L’assassinat des Halles en 1970
L’exposition évoque avec fidélité l’importance capitale des Halles Baltard et la mémoire du « ventre de Paris » est honorée à travers les gravures et les photos anciennes de Robert Doisneau. Cela fait mal au cœur d’avoir perdu ce temple, et leur destruction en 1970 est décrite comme un assassinat.
La peinture rend hommage à nos produits
Quelques toiles, (peu mais magnifiques), et notamment « La Halle aux poissons, le matin » de Victor-Gabriel Gilbert en 1880, et cette gigantesque fresque « Les Halles » de 1895, une reproduction de la toile de Léon Lhermitte que l’on peut voir au Petit Palais.
Les arts de la table
Une collection réduite mais capitale par ses choix, des premières coupes de verre fin du XIVème siècle, aux « surtouts » (les centres de table d’orfèvrerie, comme ce surtout de 1880 par Christofle), jusqu’à la porcelaine de Sèvres du déjeuner d’ouverture de la Cop 21, en passant par les pinces à asperges en argent du 19èmesiècle, une presse à canard de la Tour d’Argent et les assiettes « collages » de la Maison Fragile pour Alain Passard.

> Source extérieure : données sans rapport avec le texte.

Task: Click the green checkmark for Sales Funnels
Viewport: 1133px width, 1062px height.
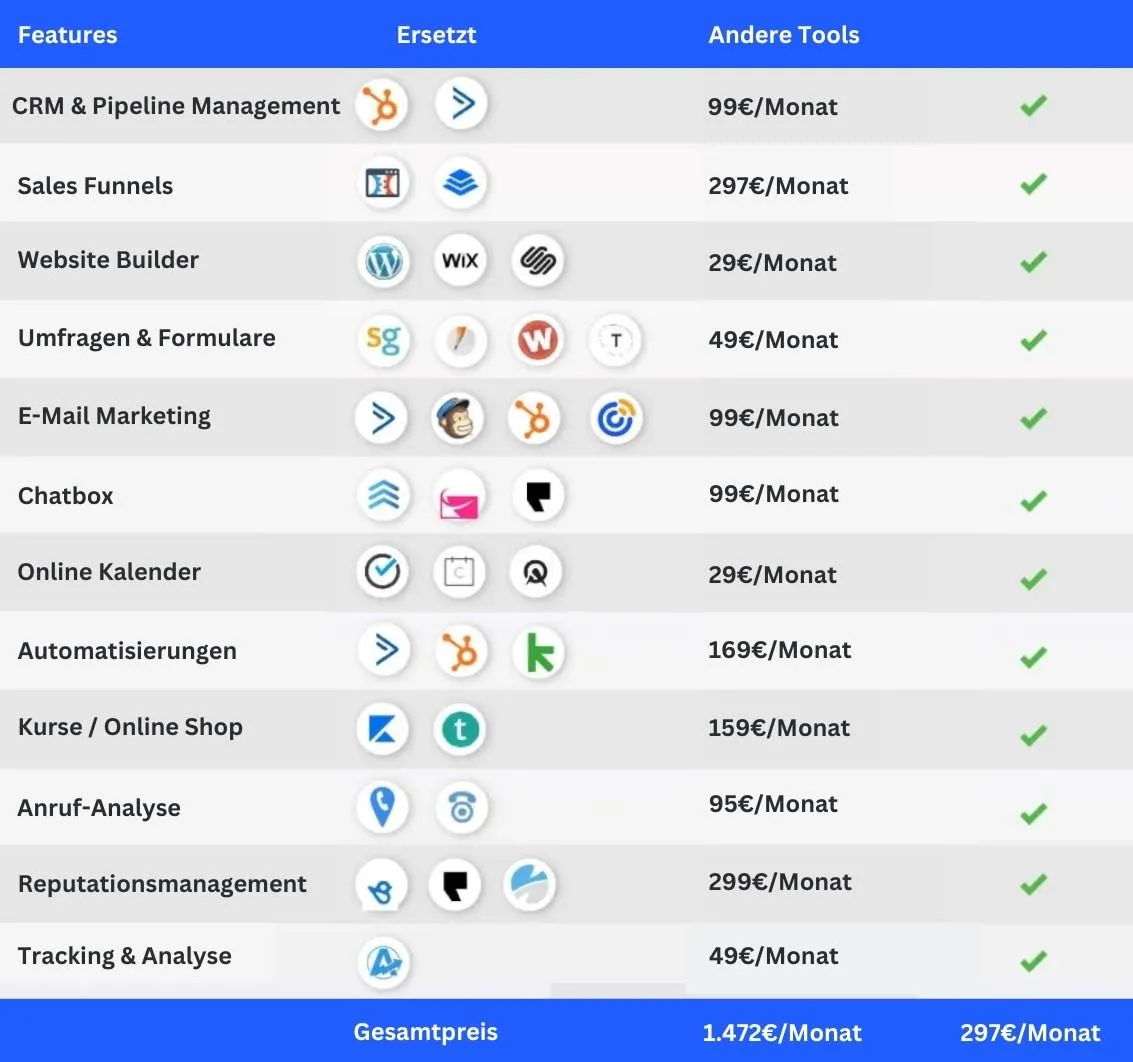Action: 1033,184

Les menus et les objets insolites
La collection de menus présente à la fois la table des banquets historiques mais aussi la naissance des grands restaurants et des bistrots et autres bouillons populaires, avec Le pied de cochon et la gratinée des Halles. Pour illustrer la pâtisserie, la collection de moules en cuivre et le traité élémentaire d’Antonin Carême, véritable architecte du goût (1815). Un savoir-faire préservé par l’équipe de l’École Valrhona qui présente la flèche de la Sainte-Chapelle en chocolat. Autres curiosité, l’armoire en pain azyme de Poilâne, un buffet espagnol commandé par Dali au boulanger en 1971.
L’ouverture au monde
On prend conscience de la rapide ouverture de Paris aux autres territoires et aux autres peuples : aux cuisines de province, tout d’abord, qui « montent » à la capitale, et aux produits et des cuisines du monde. Enfin, les couvertures de magazines du monde entier saluent les chefs français, Pierre Gagnaire dans le Telegraph et Michel Guérard dans le Times.
Les spécialités de France cartographiées en 1929
Les spécialités gastronomiques de toute la France sont cartographiées par Bourguignon en 1929, ainsi que les spécialités agricoles du territoire francilien. On admire notamment les cloches à salade en verre du 19èmesiècle qui permettent aux légumes de Bobigny de pousser en plein champ.
L’histoire de notre gastronomie et de notre pays sont intimement mêlées. Il suffit de tirer le fil de l’alimentation pour voir s’ouvrir notre passé et notre futur. Être fiers de notre patrimoine pour continuer à le faire évoluer, apprendre de nos erreurs, reprendre les bonnes idées perdues et aller plus loin, histoire de connaître nos bases avant de construire la suite.
Qu’il est bon de jeter un oeil en arrière avant de repartir en avant !
Exposition « Paris, Capitale de la Gastronomie du Moyen-Âge à nos jours », du 13 avril au 16 juillet 2023, à la Conciergerie de Paris.
Commissariat d’exposition : François-Régis Gaudry, Loïc Bienassis et Stéphane Solier.